スパイウェア「Pegasus」最新版はiOS 14.6のエクスプロイト悪用──Amnestyが解説
Amnesty Internationalが公開したNSO Groupのスパイウェア「Pegasus」に関するレポートによると、「iOS 14.6」搭載の「iPhone 12」でも攻撃成功が確認された。Appleは声明文で「圧倒的多数のユーザーにとっては脅威ではない」と語った。
人権団体Amnesty Internationalが7月18日に公開したイスラエルNSO Groupのスパイウェア「Pegasus」に関するフォレンジックレポートによると、米AppleのiPhoneの場合、18日時点の最新版「iOS 14.6」に更新済みの「iPhone 12」でもPegasus感染が確認されたという。

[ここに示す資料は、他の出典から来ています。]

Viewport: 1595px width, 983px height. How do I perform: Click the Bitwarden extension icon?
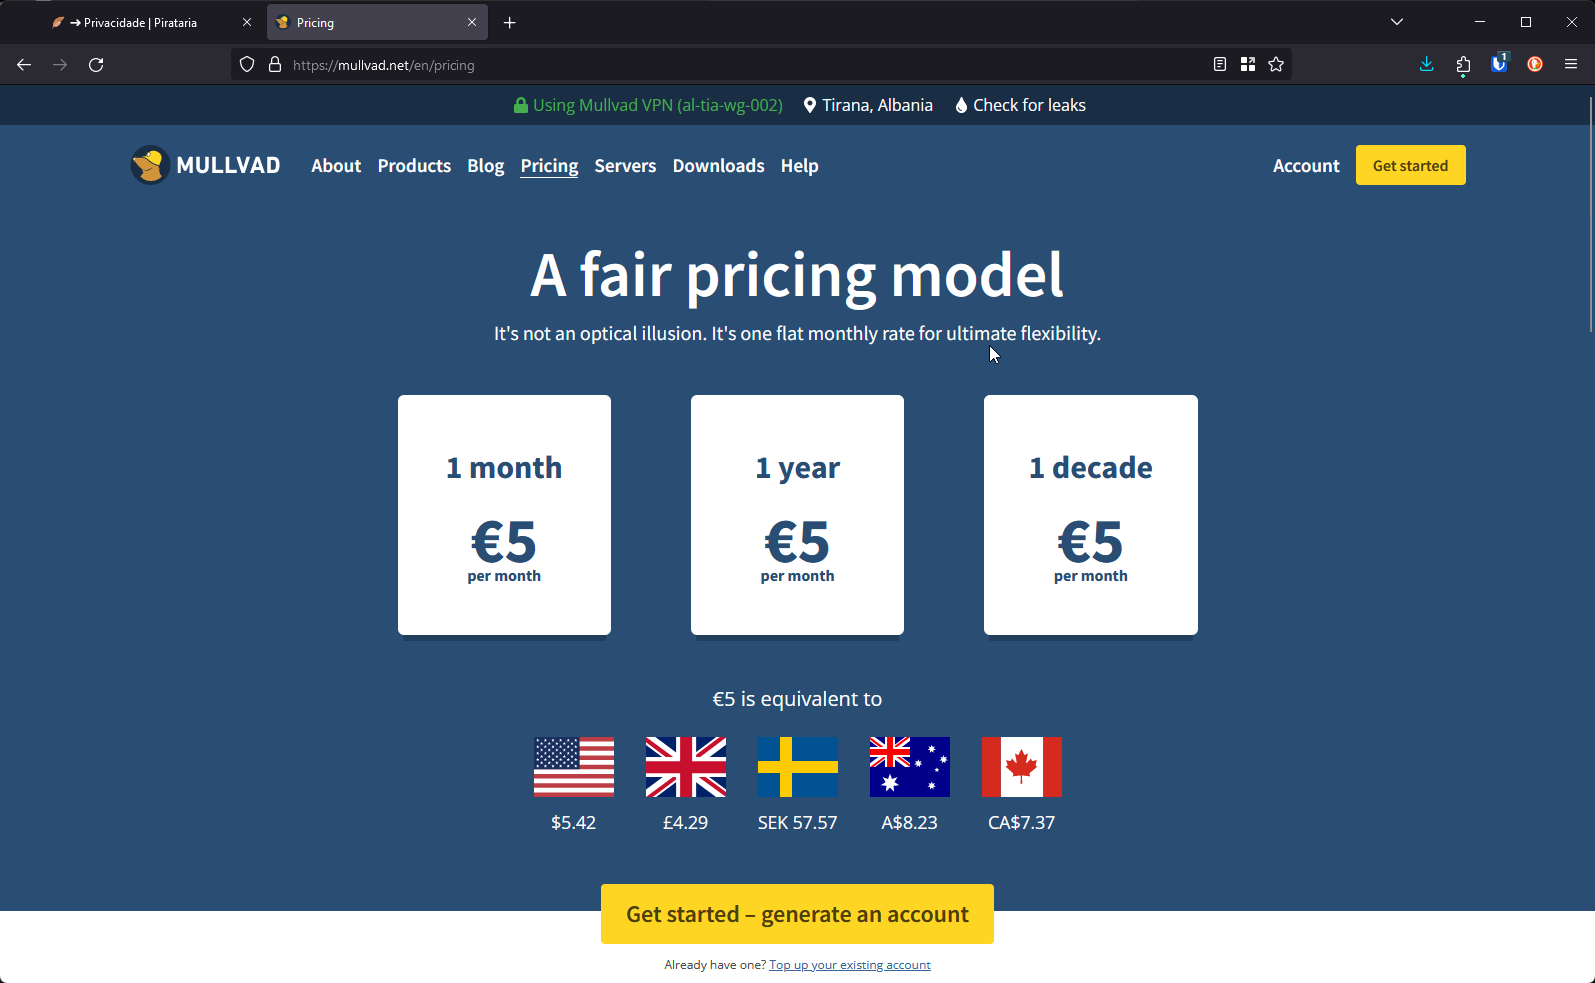(1498, 64)
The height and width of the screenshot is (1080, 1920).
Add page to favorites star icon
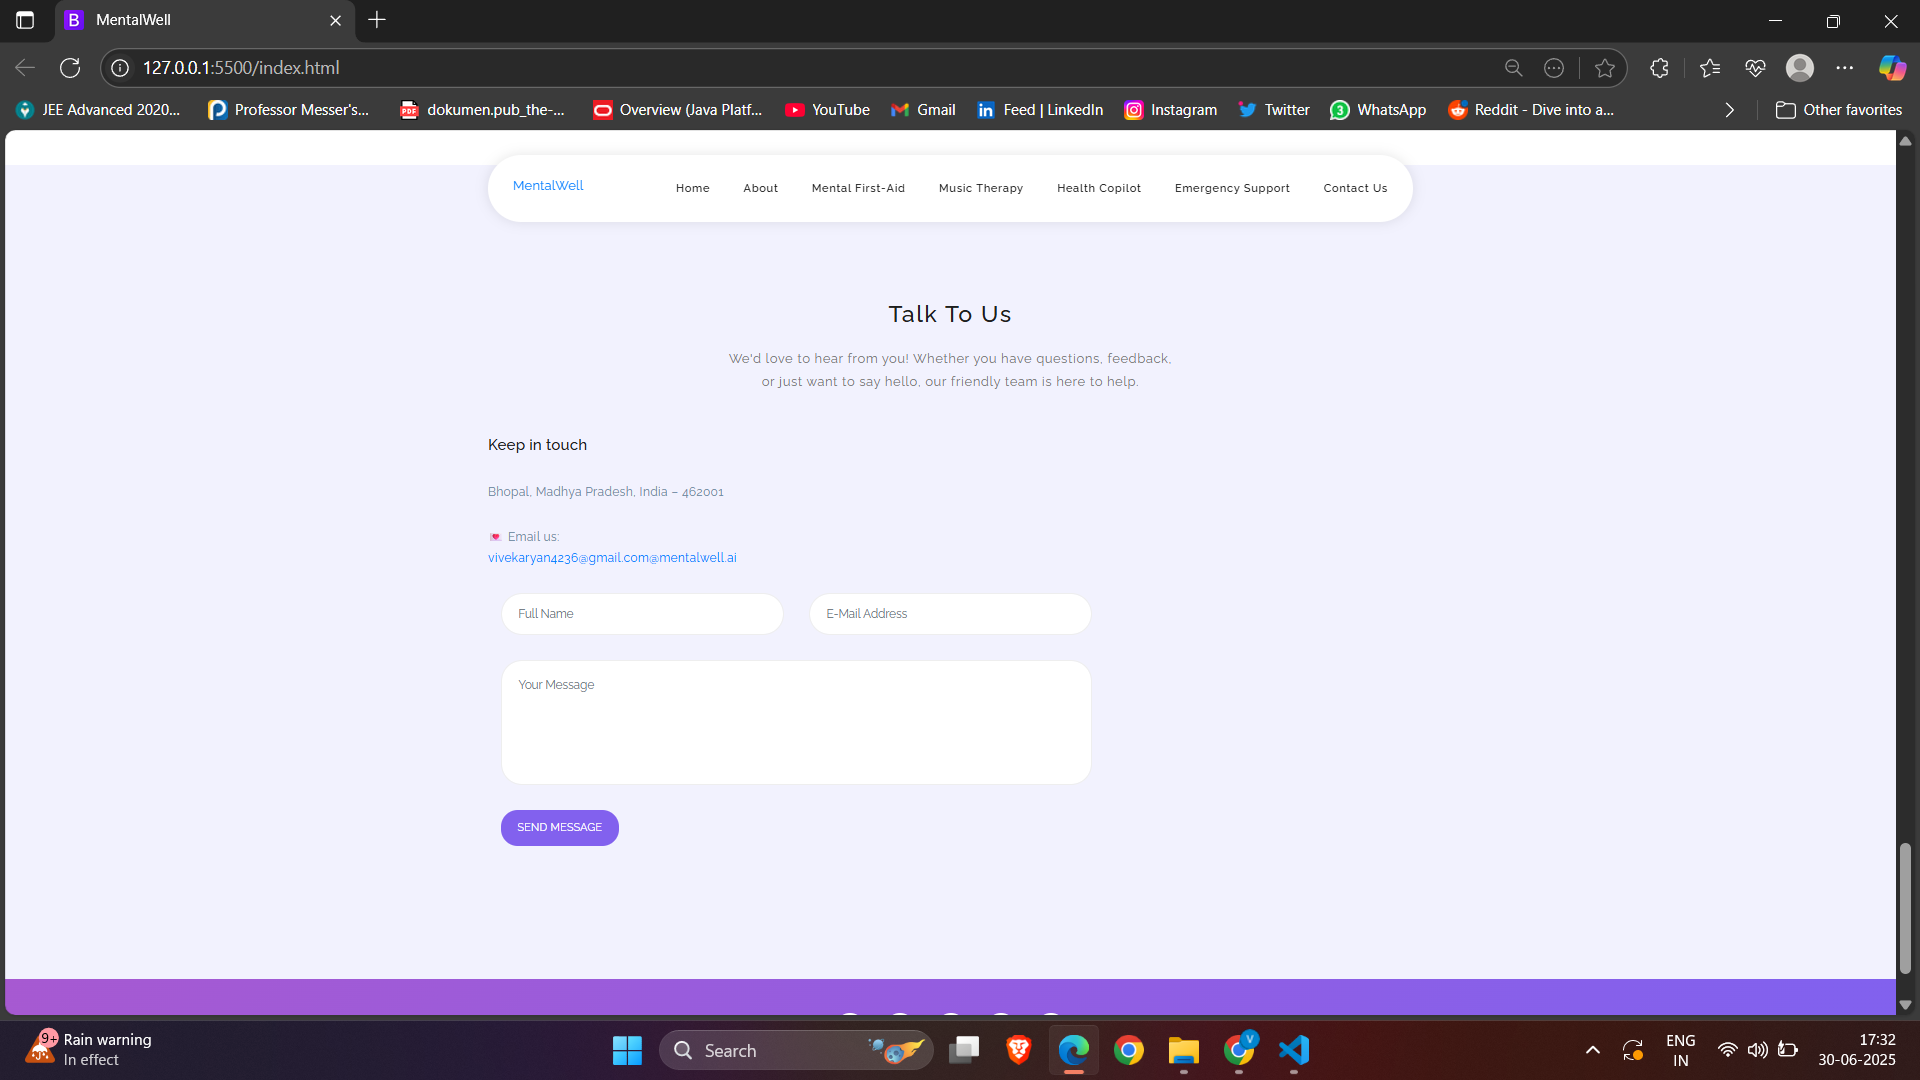point(1605,68)
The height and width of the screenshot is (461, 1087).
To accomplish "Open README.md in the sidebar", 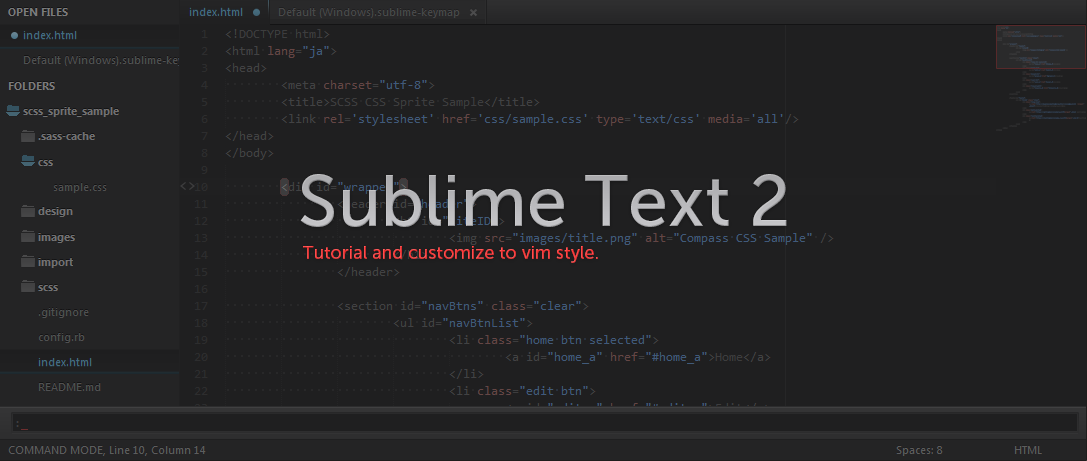I will point(69,387).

Appleは19日、「iOS 14.7」をリリースしたが、セキュリティ関連のアップデート情報については本稿執筆現在「詳細は間もなく」になっている。
Amnestyのレポートでは主にiPhoneをターゲットとする攻撃が解説されているが、「これはAndroidなどと比較してiOS端末のセキュリティが相対的に低いということではなく」、フォレンジックトレースの対象としてAndroidよりもiOS端末が多かったためとAmnestyは説明した。
Pegasusについては18日、米Washington Postが同メディアの記者を含む記者や人権活動家、企業幹部のスマートフォンにPegasusが不当にインストールされ、悪用されたと報じた。同メディアは攻撃対象になったとみられる37台のスマートフォンをフォレンジックトレースしたところ、攻撃の成功が確認されたとしている。

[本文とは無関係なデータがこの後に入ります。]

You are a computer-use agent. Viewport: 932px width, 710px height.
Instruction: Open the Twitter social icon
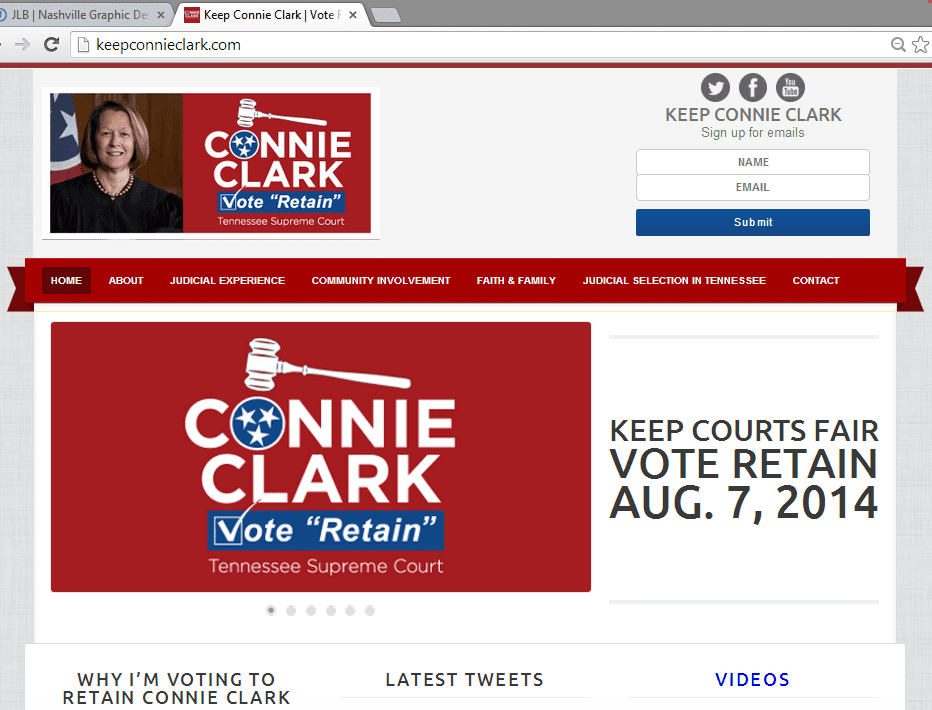715,88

iOS 14.6およびiPadOS 14.6で悪用されるのはiMessageの脆弱性。このエクスプロイトはユーザーがクリックしなくても攻撃が開始される「ゼロクリック」攻撃という。
Amnestyは2014年7月から2021年7月までのPegasusによる攻撃について解説している。このレポートで、NSOがiOSの脆弱性を悪用し、それをAppleが修正するとすぐにNSOが別の脆弱性を悪用するという流れが現在まで続いていることが分かる。

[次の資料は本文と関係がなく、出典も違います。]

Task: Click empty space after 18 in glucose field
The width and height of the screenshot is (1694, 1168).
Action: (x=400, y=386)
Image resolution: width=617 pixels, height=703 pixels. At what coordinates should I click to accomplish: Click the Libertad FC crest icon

Appleのセキュリティエンジニアリングおよびアーキテクチャの責任者、イワン・クリスティック氏は米Washington Postなどに対し、「Appleは、ジャーナリストや人権活動家など、世界をより良くしようとしている人々に対するサイバー攻撃を非難する。Appleは10年以上にわたり、セキュリティのイノベーションで業界をリードしてきた。その結果、セキュリティ研究者は、iPhoneが市場で最も安全でな消費者向けモバイル端末であることに同意している。(Amnestyが)説明するような攻撃は非常に洗練されており、開発には数百万ドルかかる。こうした攻撃は多くの場合、特定の個人を標的にするために使われる。つまり、圧倒的多数のユーザーにとっては脅威ではないということだ。それでもわれわれはすべての顧客を守るためにたゆまぬ努力を続けており、セキュリティ更新を続けている」という声明文を送った。
Amnestyはこのレポートのために構築したPegasus検出ツール「Mobile Verification Toolkit」(MVT)をGitHubで公開した。
このツールで、iOSシステム、アプリデータベース、システムログの記録の解析や、Adroid端末の診断情報のadbプロトコル経由の抽出などが可能。ただし、コマンドラインを使うなど、ターミナル操作の基本的な知識が必要だ。